When I started Collegewise, it was just me, driving to families’ homes and meeting at the kitchen tables. As the business grew, I hired additional counselors to join me. And when I did, I created version 1.0 of our Collegewise training program. It was 40 hours long and had a two-part final exam.
And yet after all that training, most counselors, even those who came in with more admissions experience than I had, would still ask me questions, like how to handle difficult situations with families, how to arrange a particular student’s list, or how to decide between two potential essay topics a student was considering. I tried to answer them helpfully and cheerfully. In fact, I enjoyed the exchanges. It feels good to know the answers!
But I learned quickly that answering questions just invited more questions in the future. I thought I was being a helpful manager, always making myself available. But what I was really doing was training these gifted, wonderful counselors to run their questions through me. It took a lot of my time, but it wasn’t making them better at their jobs, and it wasn’t teaching them anything. It wasn’t a good system for either of us.
So I made just one change. Instead of saying, “Here’s what to do,” I’d just ask, “What do you think you should do?”
That one question would change the entire interaction. Instead of waiting to be told what to do, they had to think through the situation, use their best judgment, and actually make the call right there in my office. If they were right, it built their confidence.
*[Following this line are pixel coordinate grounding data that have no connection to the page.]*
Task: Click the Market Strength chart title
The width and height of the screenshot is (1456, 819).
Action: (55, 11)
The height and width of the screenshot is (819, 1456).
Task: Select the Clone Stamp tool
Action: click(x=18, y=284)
If they were wrong (which they almost never were), we could discuss it and they would learn from it. Sometimes they’d even present a better solution that I hadn’t thought of. But no matter what happened, each interaction made them smarter, more confident, counselors.
The resulting exchanges were so much more valuable, for them and for me. And not surprisingly, it didn’t take long before they rarely had to ask at all.
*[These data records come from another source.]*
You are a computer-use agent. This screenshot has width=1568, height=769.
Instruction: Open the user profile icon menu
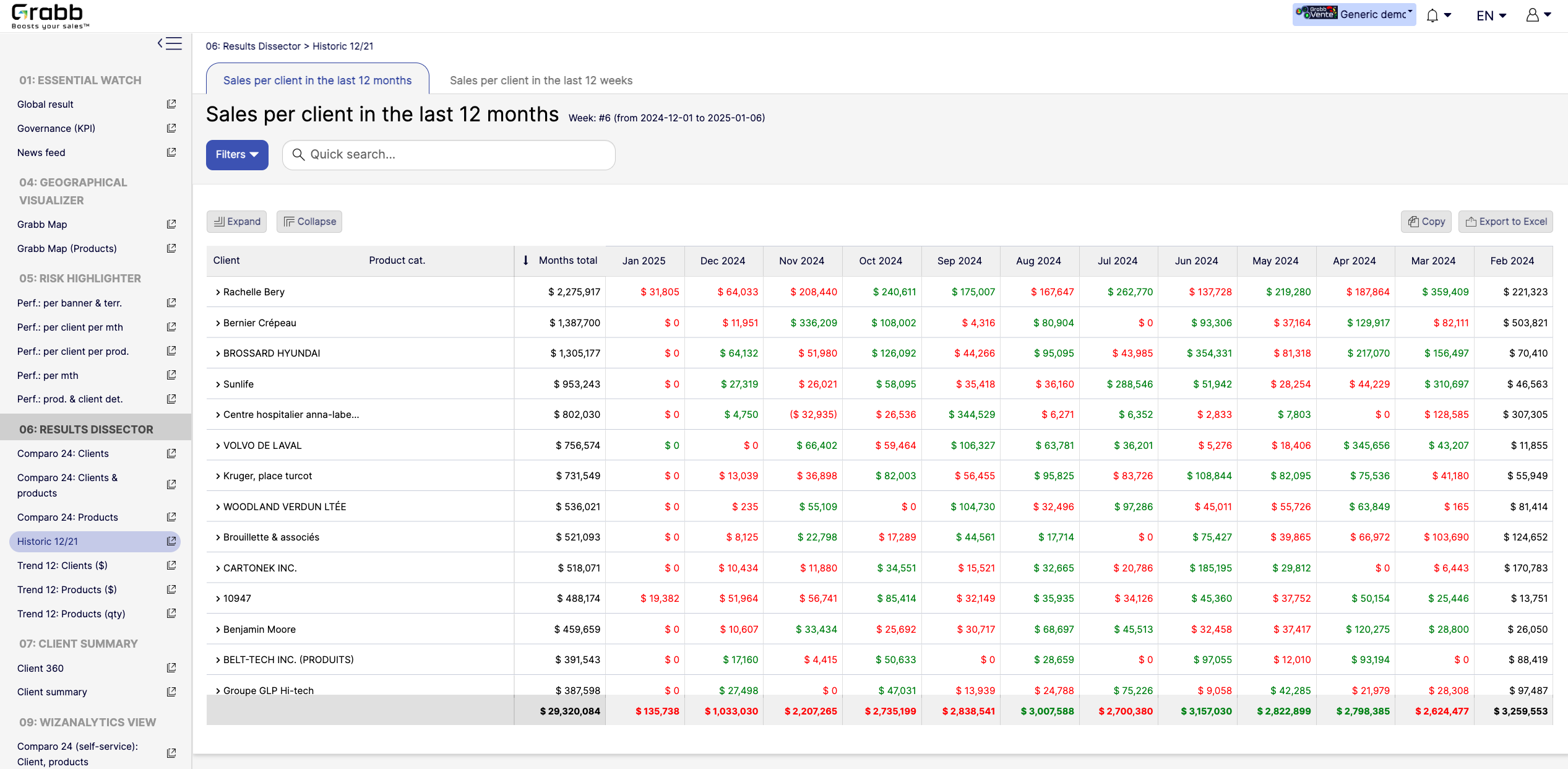1532,15
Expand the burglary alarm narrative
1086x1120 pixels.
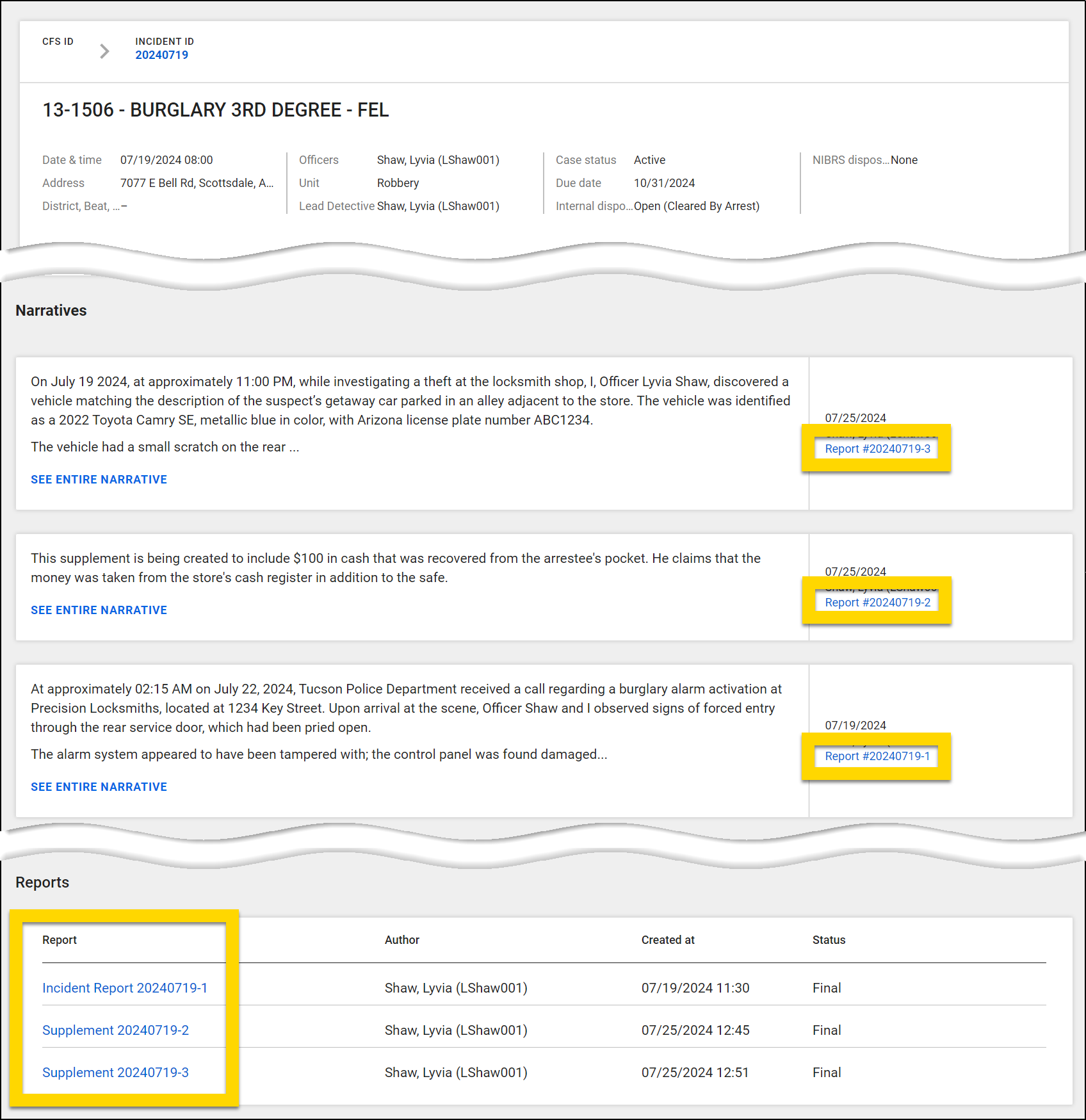99,786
This works in many areas other than college counseling. I just finished Turn the Ship Around!: A True Story of Turning Followers into Leaders. It’s the story of US Navy Admiral David Marquet’s appointment to command the USS Santa Fe, a nuclear powered submarine that at the time had the very worst performance record in the navy. Marquet’s most significant change was to teach the crew members not to wait for his orders, but instead to tell him, “Captain, I intend to…” They had to think through a situation, make a decision, and present their intentions. Marquet used each interaction as a teaching moment to turn followers into confident leaders.
Parents, you can use a similar approach with your kids as you train them for the independence they’ll need to be successful in college and life. The next time your student brings a problem to you, whether it’s a struggle in a class, a conflict with a coach, or any challenge they’ve typically turned to you to solve, try asking, “What do you think you should do?” You might be surprised how quickly they learn to find their own way to good solutions.
“What do you think you should do” is not meant to be dismissive, but to invite discussion, learning, and maybe even collaboration. When the person asking must think through the problem and make a decision, but can do so knowing that they have the safety net of someone more experienced to prevent a costly mistake, they’ll get better at seeing the best path themselves.
If you’re in charge—at work, at school, at home, etc.—try asking your people, “What do you think you should do?” They’ll be more successful when they go beyond taking orders and start taking responsibility.